— start Input data —

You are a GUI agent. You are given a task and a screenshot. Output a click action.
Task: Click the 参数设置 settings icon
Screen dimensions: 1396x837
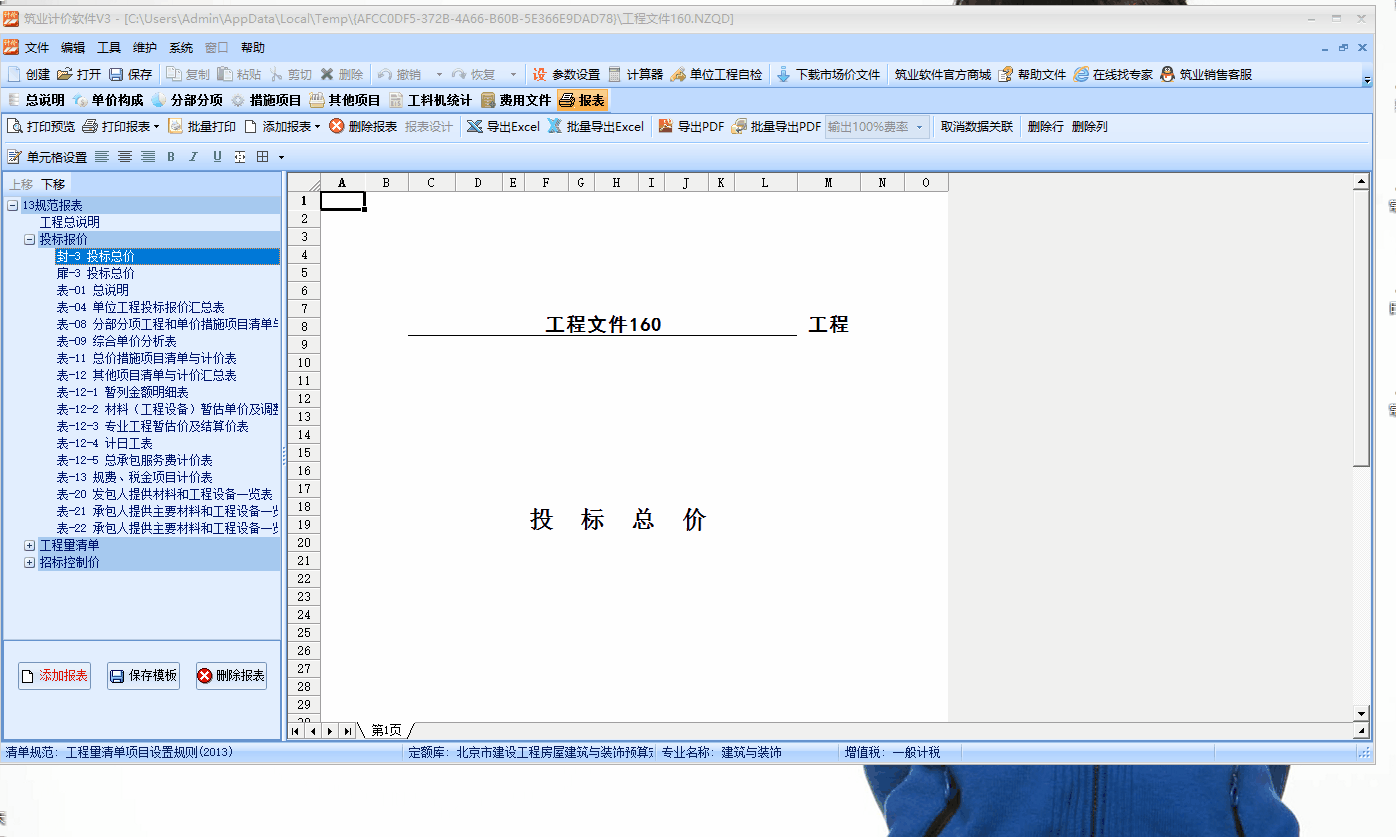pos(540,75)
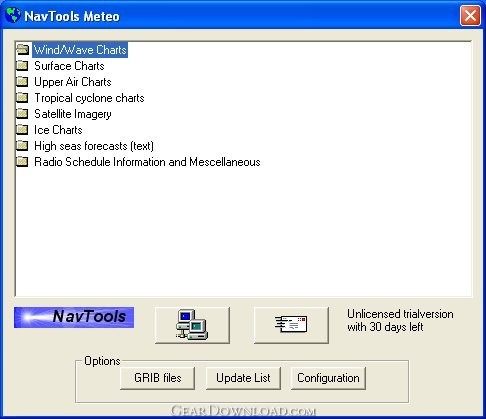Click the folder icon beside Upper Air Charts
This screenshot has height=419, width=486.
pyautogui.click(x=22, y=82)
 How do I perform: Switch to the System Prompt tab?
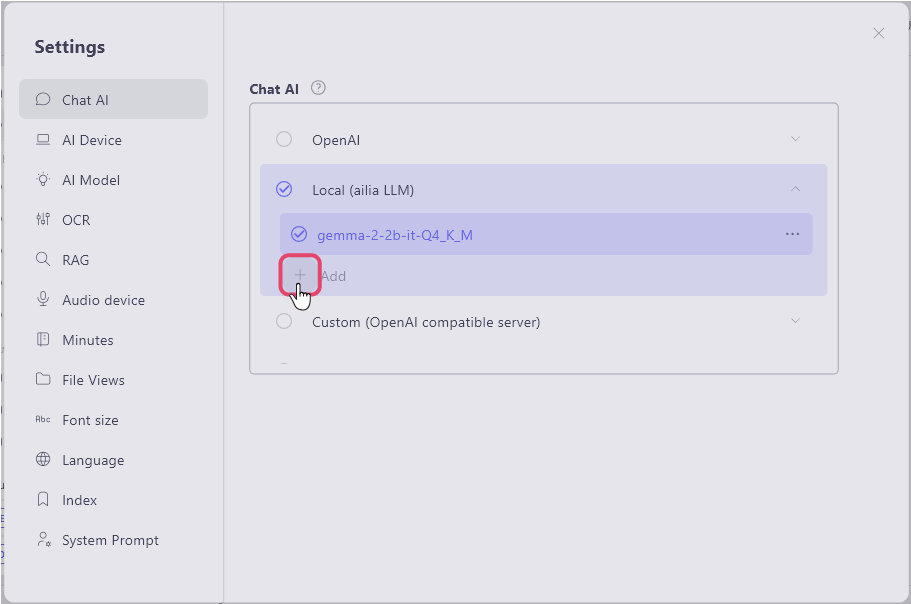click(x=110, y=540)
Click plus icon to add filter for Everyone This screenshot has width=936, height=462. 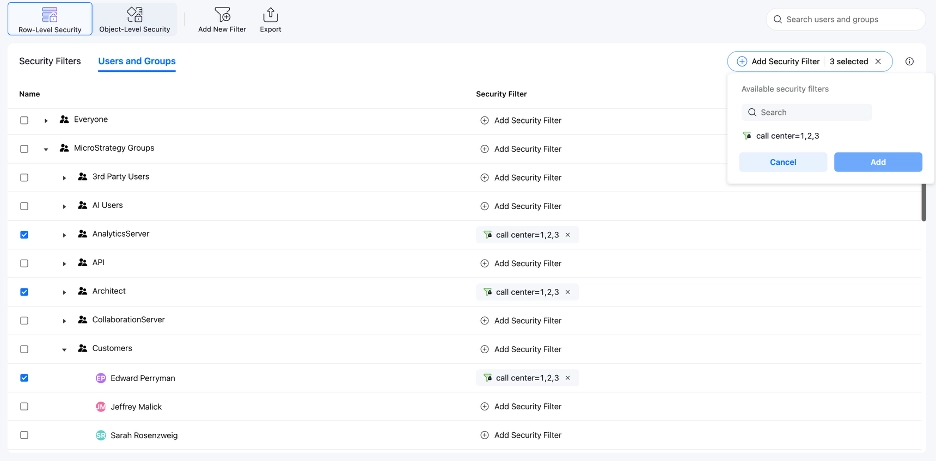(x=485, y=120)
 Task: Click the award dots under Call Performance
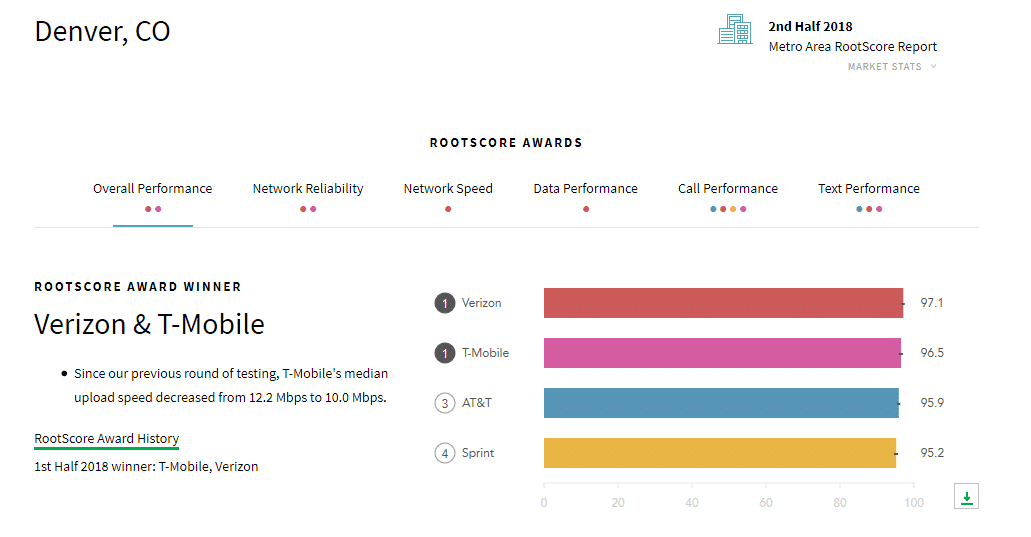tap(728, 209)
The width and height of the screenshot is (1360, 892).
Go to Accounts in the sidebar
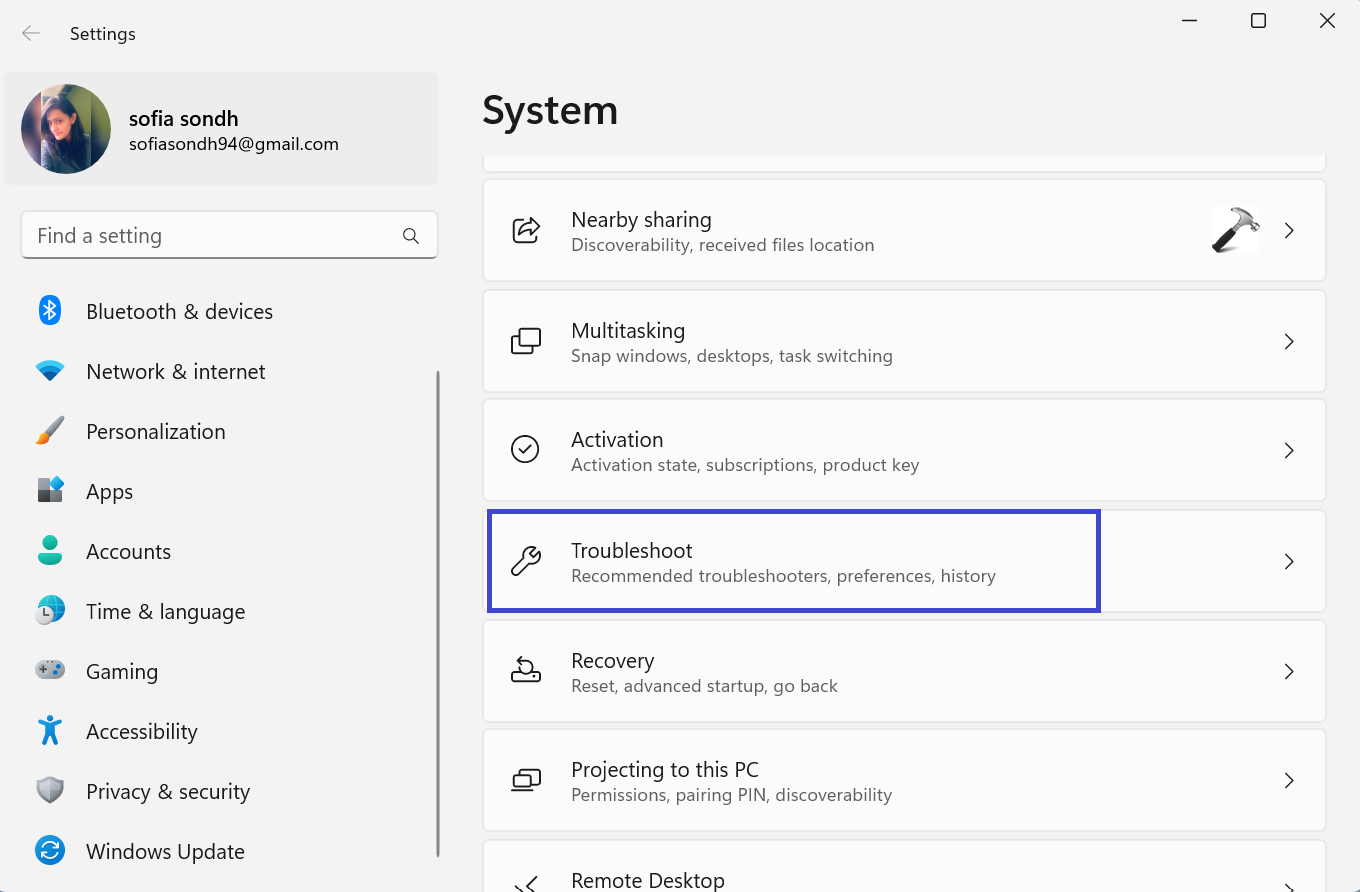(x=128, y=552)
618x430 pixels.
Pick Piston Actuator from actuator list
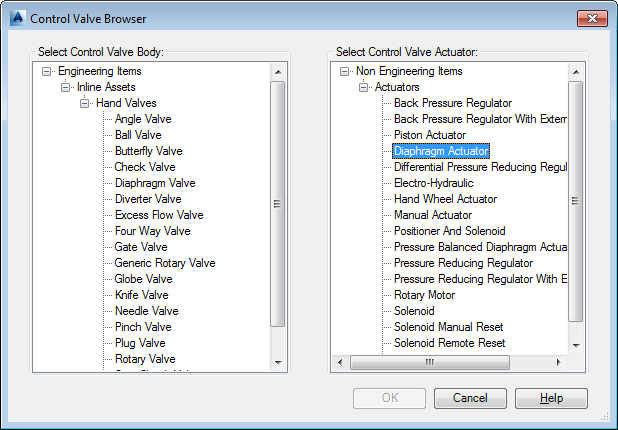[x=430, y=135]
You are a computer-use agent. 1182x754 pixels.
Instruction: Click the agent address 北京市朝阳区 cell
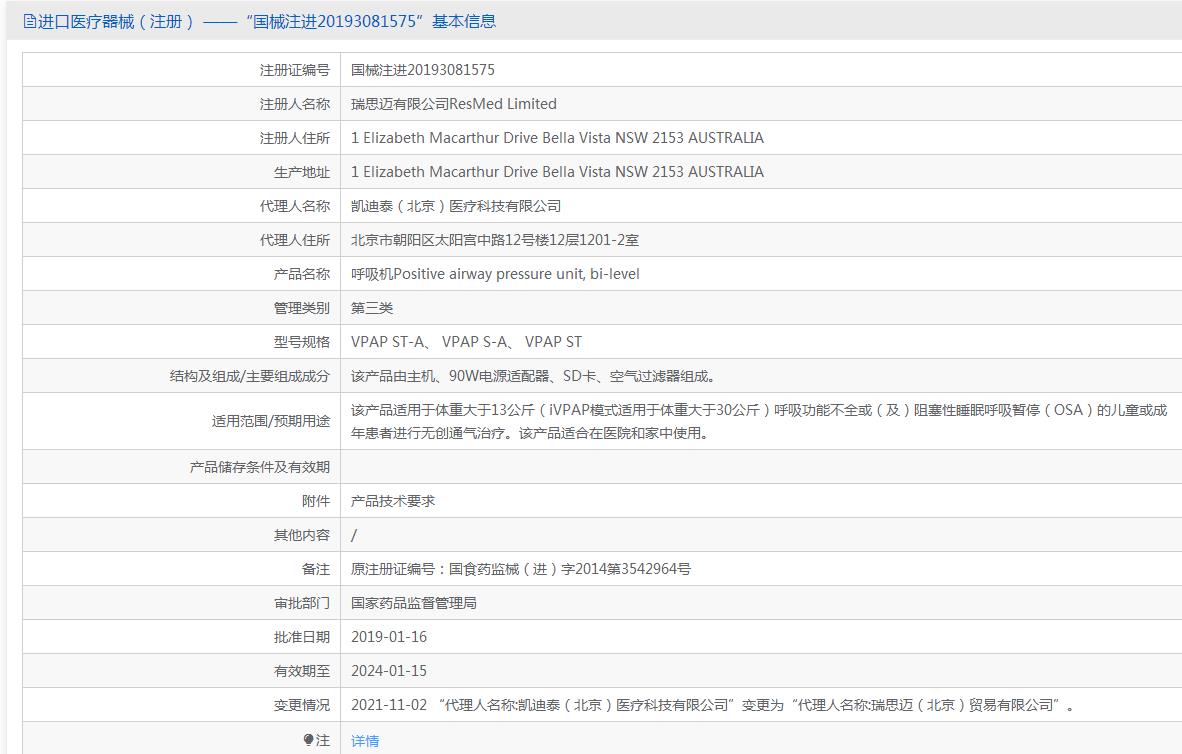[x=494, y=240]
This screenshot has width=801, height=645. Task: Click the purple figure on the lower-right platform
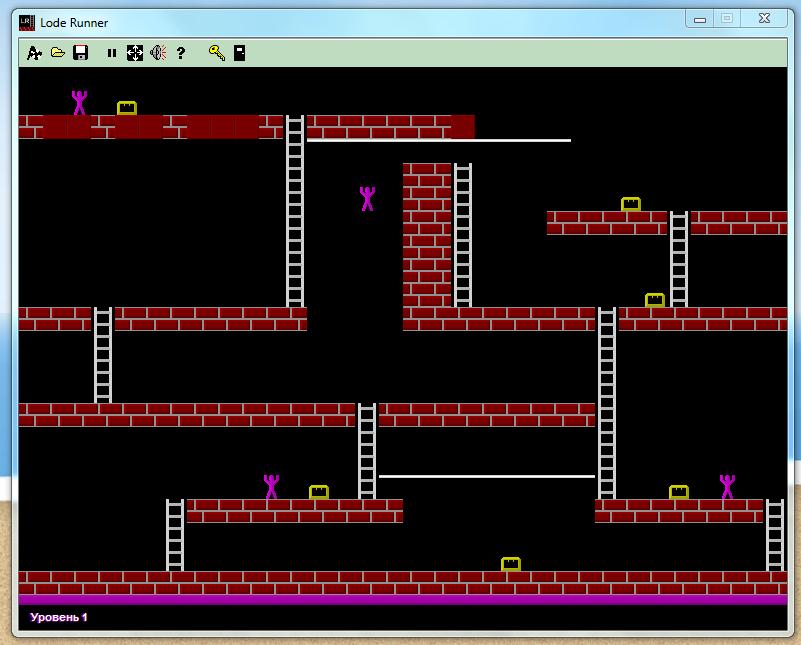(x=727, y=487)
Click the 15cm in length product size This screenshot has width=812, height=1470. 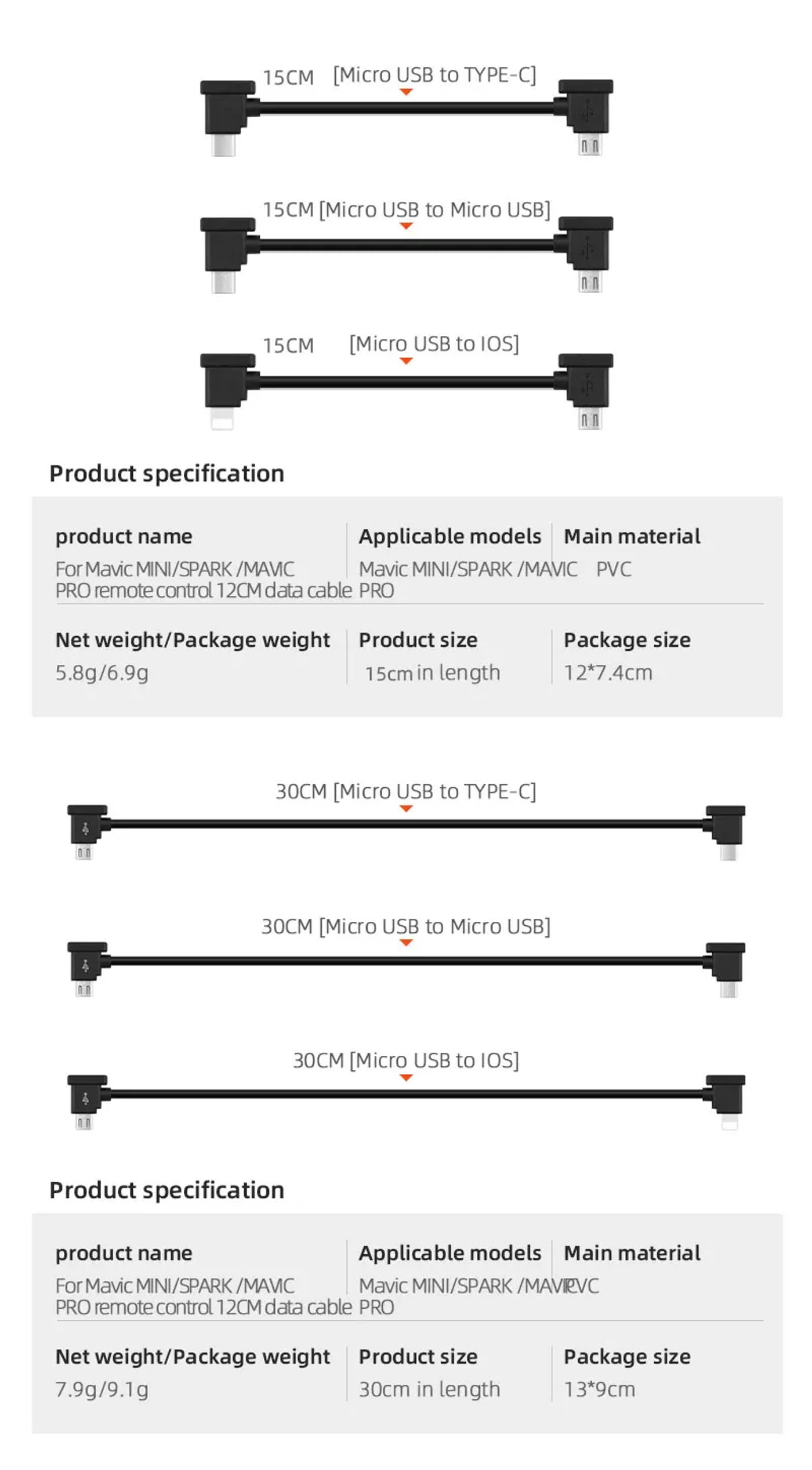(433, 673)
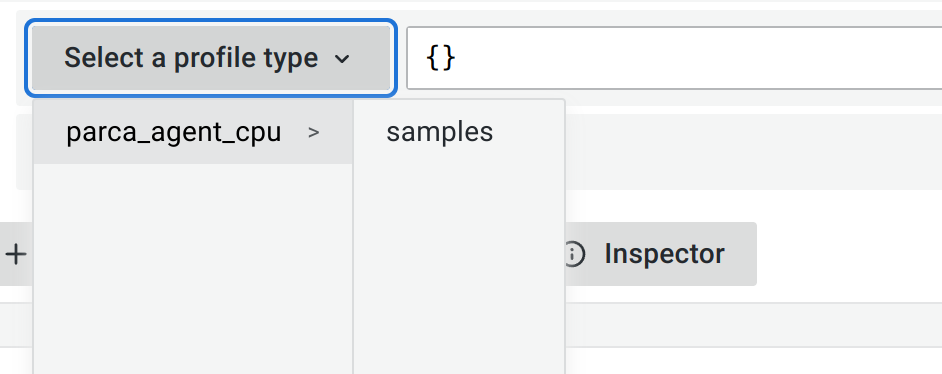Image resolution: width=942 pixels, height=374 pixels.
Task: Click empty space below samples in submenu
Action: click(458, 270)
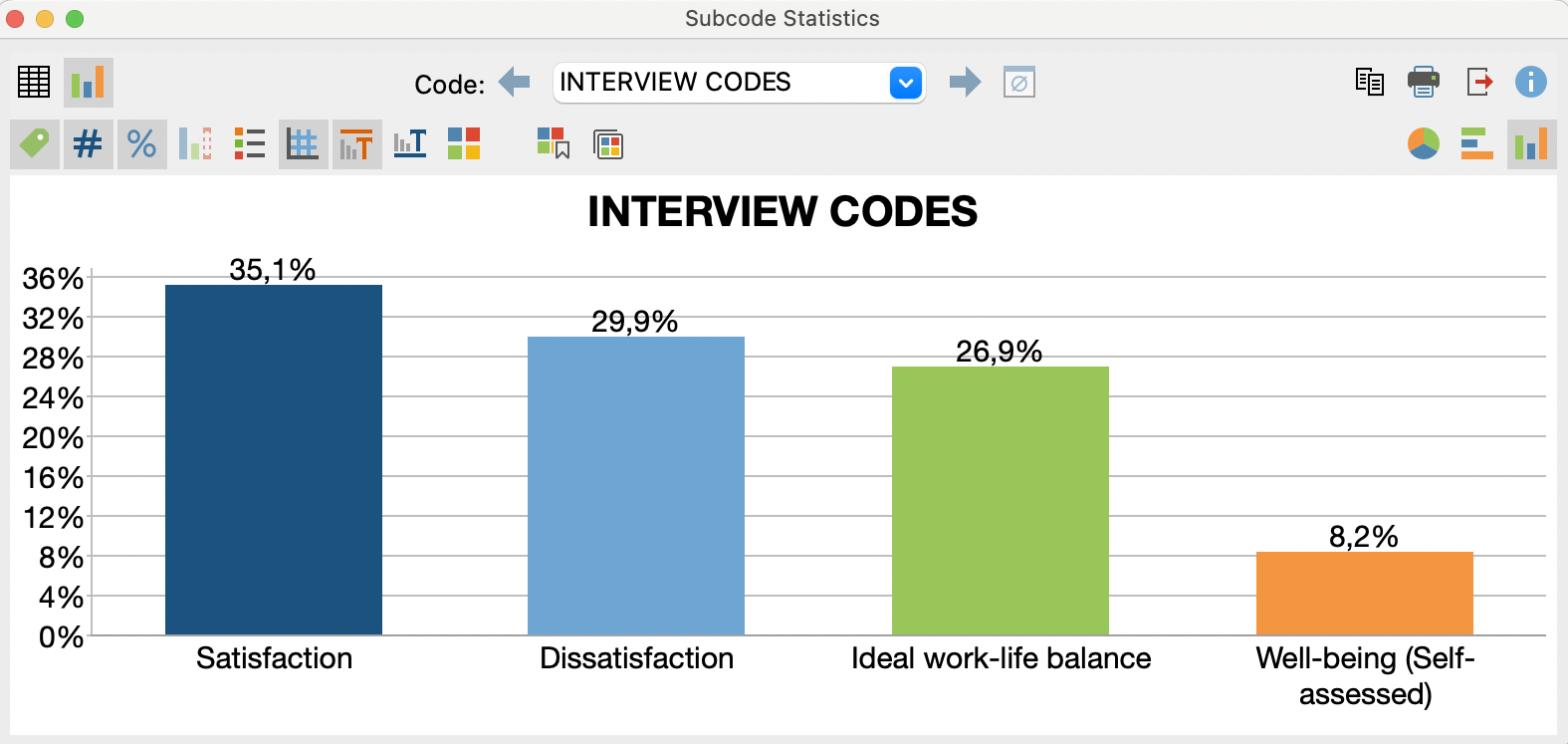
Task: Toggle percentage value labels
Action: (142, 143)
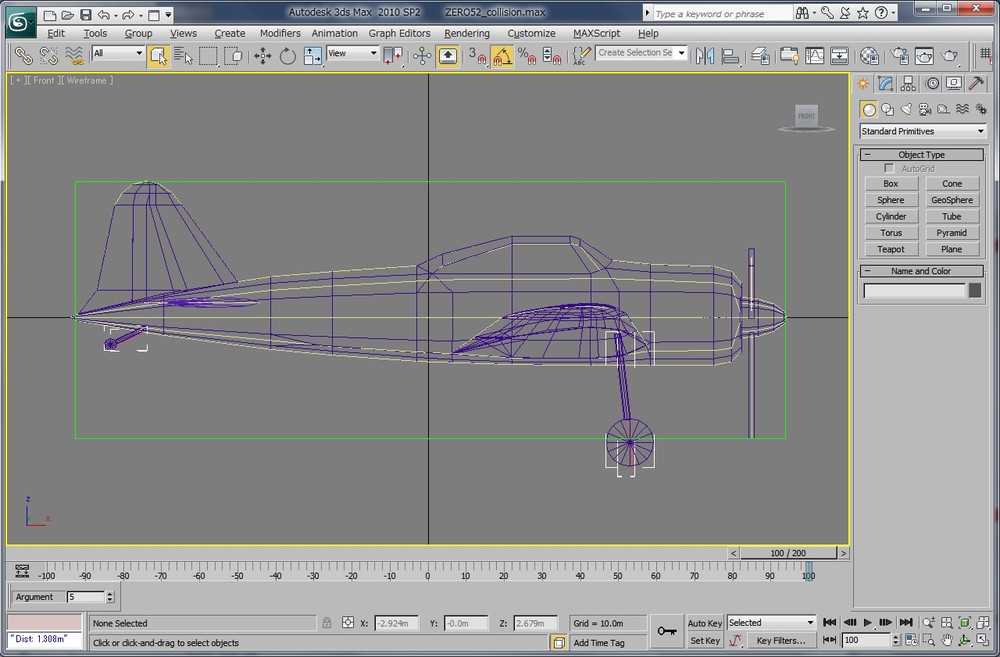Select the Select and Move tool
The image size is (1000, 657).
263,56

— end Input data —

■ **Brief**: Carry over the lines from the one with "Task: Click the award" up to and including the one with "[x=494, y=240]", requests and all, adding 36 to every coordinate in the answers. Leave the pictures out.

■ **Exercise output**:
 Task: Click the award dots under Call Performance
tap(764, 245)
The width and height of the screenshot is (1360, 892).
Go to Accounts in the sidebar
(x=164, y=588)
618x430 pixels.
Pick Piston Actuator from actuator list
[x=466, y=171]
You are a computer-use agent. 1182x754 pixels.
Instruction: Click the agent address 北京市朝阳区 cell
[x=530, y=276]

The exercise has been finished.